From: Jesse <jesjdavis_at_gmail.com>
Date: 5 May 2005 07:39:27 -0700
Message-ID: <1115303967.585241.275350@f14g2000cwb.googlegroups.com>


Ok, first, let me say that I didn't design this table, so don't blame me for using CHAR when a VARCHAR2 would have worked just fine. I'm using Oracle 9.2.0.4 on Win2k3 Server.

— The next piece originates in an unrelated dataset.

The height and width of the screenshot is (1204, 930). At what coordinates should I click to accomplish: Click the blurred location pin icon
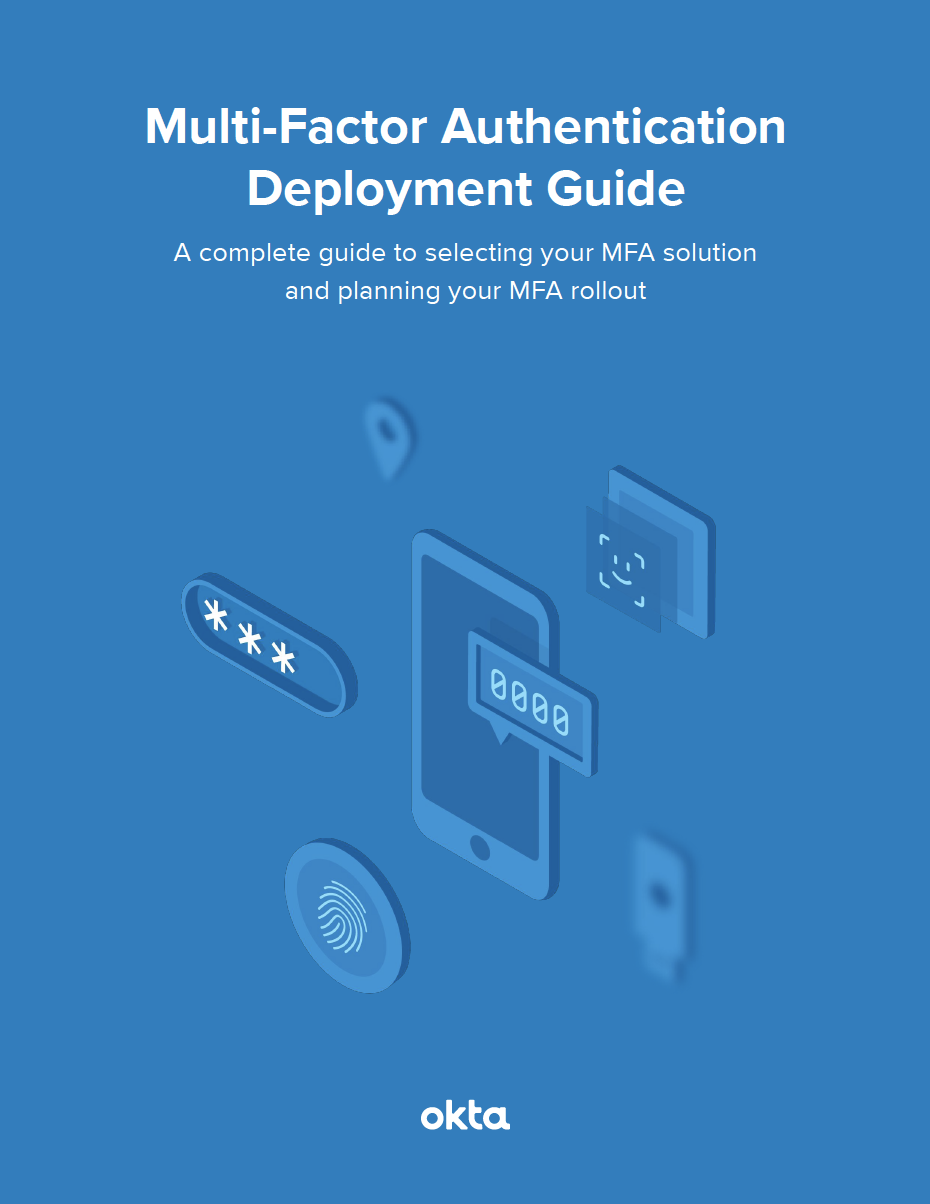[387, 435]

My problem is this. I have a table with CHAR(11) column "utstandardfilename_text" where the maximum value length is never greater than 8 (why not CHAR(8) or VARCHAR(x); who knows; again, not my design...). I have a stored procedure that's attempting to update another column based on this column. If I run the actual update just as a standard SQL statement, it works. If I run it in the stored procedure it doesn't. The reason being that (for example) it's trying to match "A0000123" to "A0000123 " and failing. In standard SQL, Oracle ignores the whitespace in the actual table value and returns a result. In PL/SQL, it's not matching.

Here's the procedure:

   PROCEDURE update_dim_data_flag (

      stubeid           IN   VARCHAR2,
      nvalue            IN   NUMBER,
      ntubeisstandard   IN   NUMBER

   )
   IS
   BEGIN
      IF ntubeisstandard = 1
      THEN
         UPDATE zkora.ttr_utstandardsrun
            SET dimdatauploaded = nvalue
          WHERE utstandardfilename_text = stubeid;
      ELSE
         UPDATE zkora.ttr_fueltubedata
            SET dimdatauploaded = nvalue
          WHERE fueltubebarcode_text = stubeid;
      END IF;

   END update_dim_data_flag;

My guess is that the problem lies in the fact that the stubeid variable is defined as a VARCHAR2. Am I right on this? Is my only alternative to change the procedure to either use a CHAR or to use "WHERE TRIM(utstandardfilename_text) = stubeid;"? (note: changing the column to either a VARCHAR2 or CHAR(8) is no good; there are other apps that use the data and I would have to verify that it didn't have an impact on them).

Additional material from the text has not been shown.